課題一覧:
1 - ページ抜粋の「村山斉「宇宙は本当にひとつなのか ―最新宇宙論入門」」から「高田純「世界の放射線被曝地調査 ―自ら測定した渾身のレポート」」までを、末尾の語句も含めて一字一句そのまま書き写せ。
2 - ページ抜粋について、次の問いに答えよ。
(a) 「宇宙は本当にひとつなのか」の著者は誰か。
(b) 被曝地について有名な例として挙げられている地名は何か。
(c) 高田純の本の副題は何か。

ページ抜粋:
........

村山斉「宇宙は本当にひとつなのか ―最新宇宙論入門」

暗黒物質とは。異次元とは。宇宙の何が分かっていて、何が謎なのか。非常に分かりやすく読みやすい一冊。

知識は無いけど、時々この手の本が無性に読みたくなる。著者の「宇宙の研究をしているととても謙虚な気持ちになります」との言葉通り、スケールの大きさに日常の些事がどうでも良くなる。精神安定剤にも。

世界の放射線被曝地調査

高田純「世界の放射線被曝地調査 ―自ら測定した渾身のレポート」

ルポのようで読み物として面白い。セミパラチンスクなどは有名だが、他にもこれほどの被曝地が地球上にあるというのが結構な衝撃。

「結果を住民に知らせることが調査の基本的ルールである」

........

提示された行:
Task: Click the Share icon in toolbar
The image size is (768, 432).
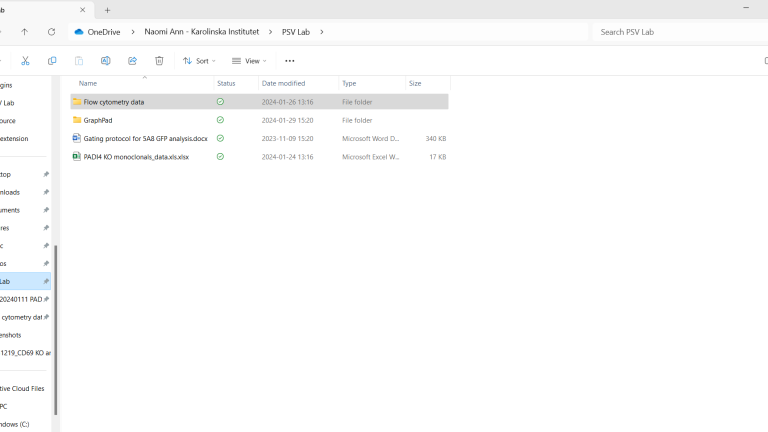Action: click(132, 61)
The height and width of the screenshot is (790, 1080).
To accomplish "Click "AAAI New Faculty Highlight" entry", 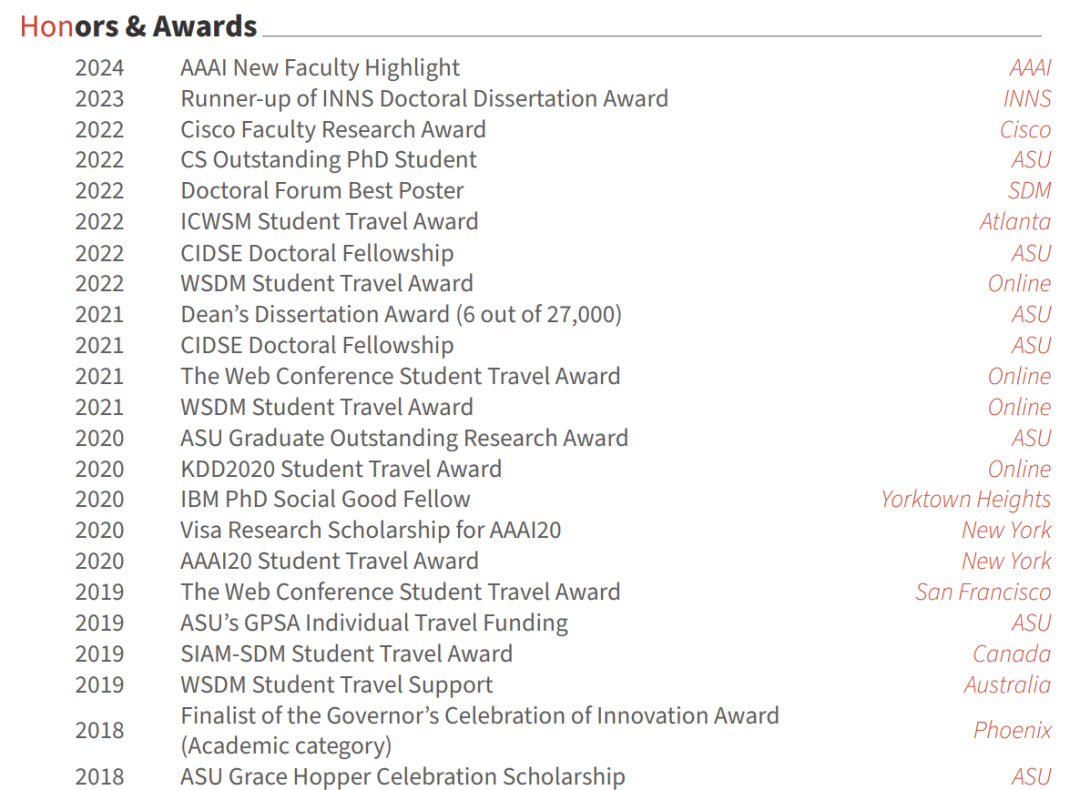I will click(x=320, y=68).

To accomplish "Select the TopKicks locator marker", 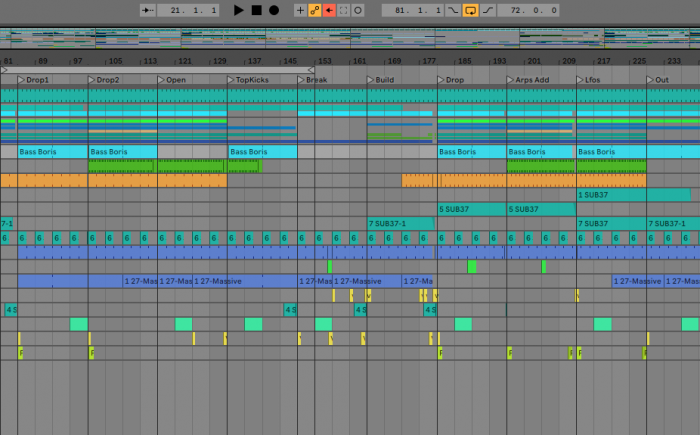I will [x=250, y=80].
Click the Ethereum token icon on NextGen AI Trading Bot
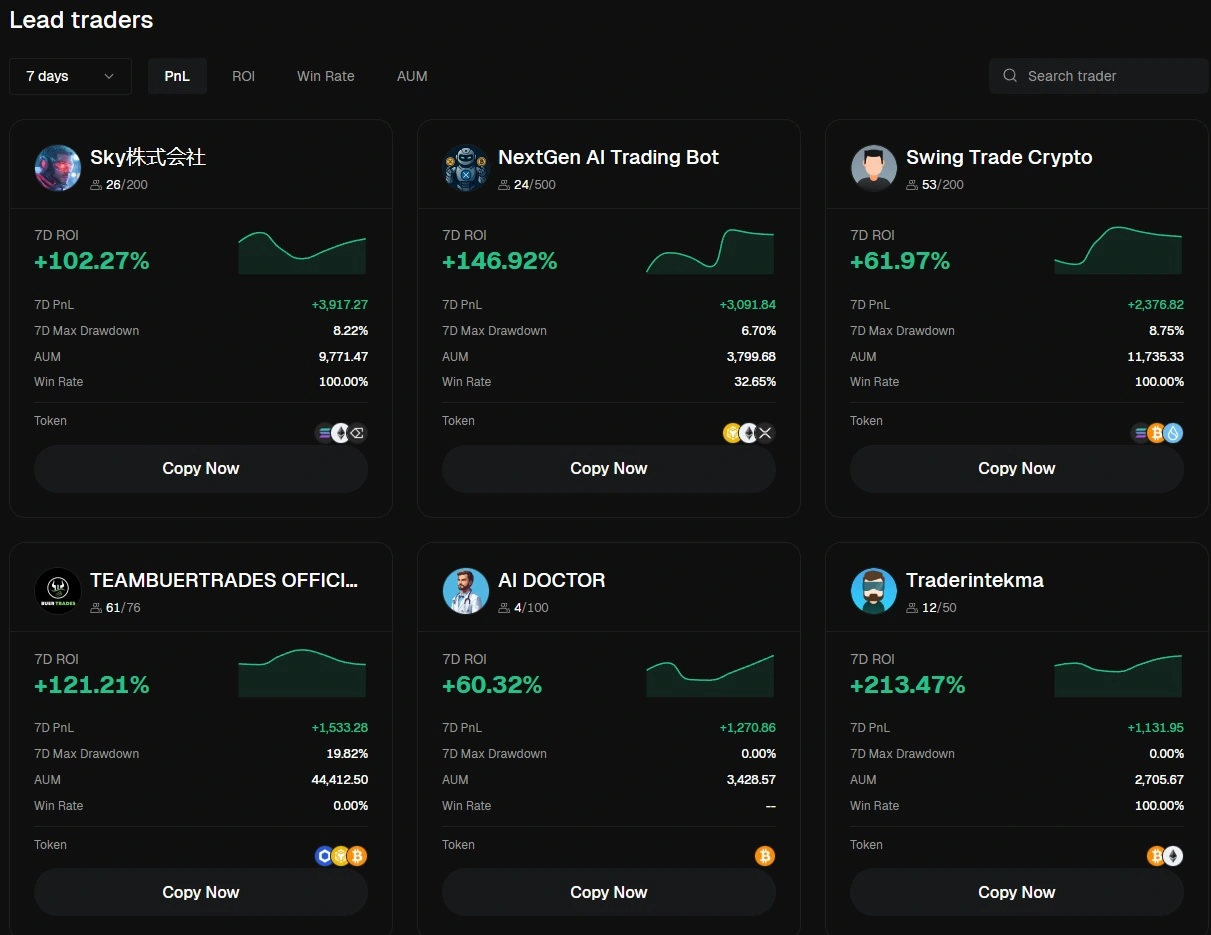This screenshot has width=1211, height=935. click(748, 433)
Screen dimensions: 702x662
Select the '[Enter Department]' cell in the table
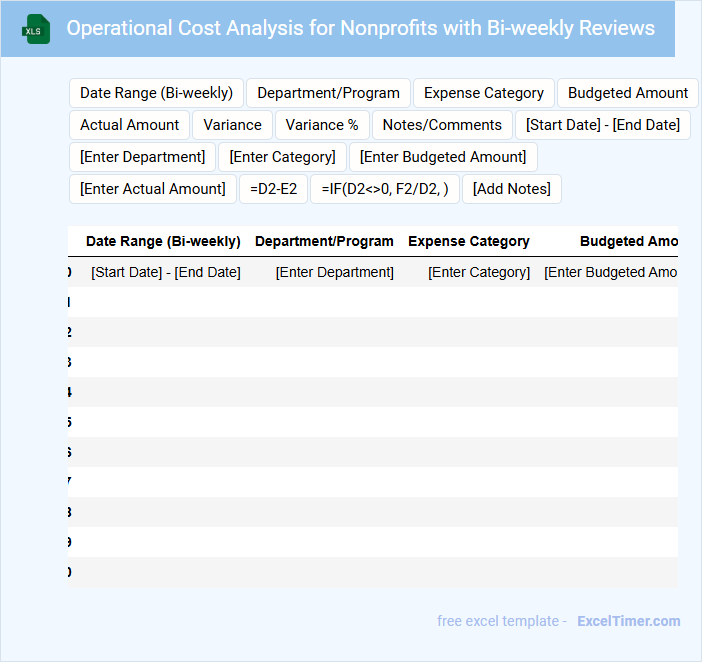[335, 272]
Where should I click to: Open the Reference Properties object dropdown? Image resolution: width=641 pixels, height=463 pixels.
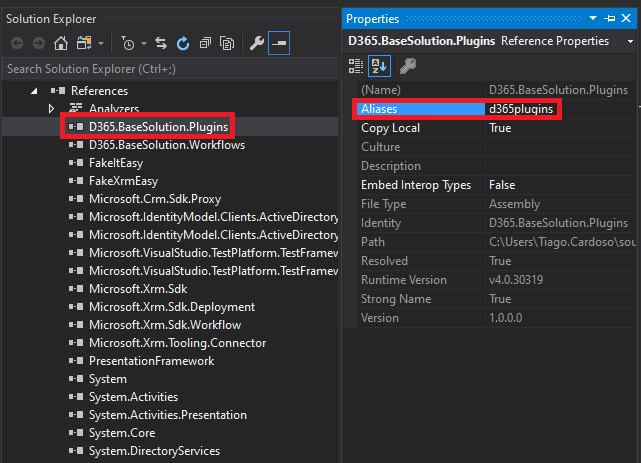[630, 41]
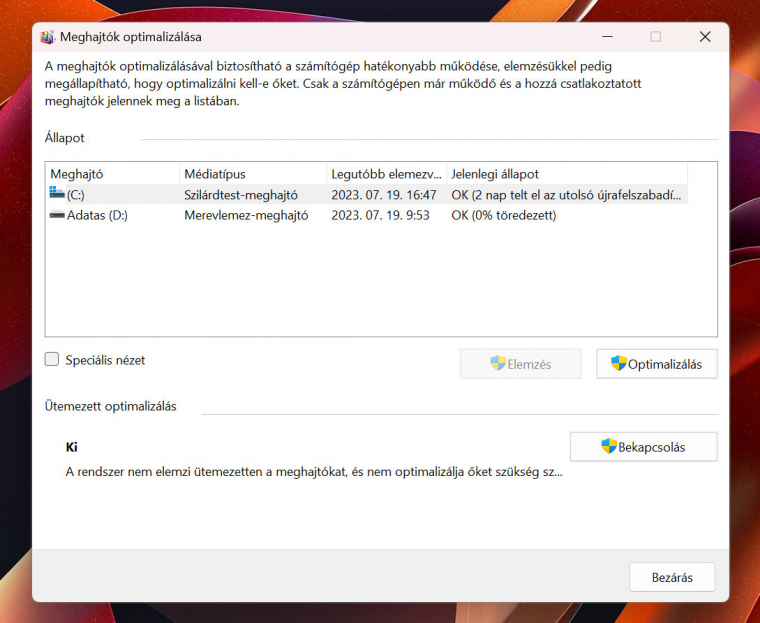Select the Merevlemez-meghajtó media type cell

tap(246, 215)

........

解答:
1 -
村山斉「宇宙は本当にひとつなのか ―最新宇宙論入門」

暗黒物質とは。異次元とは。宇宙の何が分かっていて、何が謎なのか。非常に分かりやすく読みやすい一冊。

知識は無いけど、時々この手の本が無性に読みたくなる。著者の「宇宙の研究をしているととても謙虚な気持ちになります」との言葉通り、スケールの大きさに日常の些事がどうでも良くなる。精神安定剤にも。

世界の放射線被曝地調査

高田純「世界の放射線被曝地調査 ―自ら測定した渾身のレポート」

2 -
(a) 村山斉
(b) セミパラチンスク
(c) 自ら測定した渾身のレポート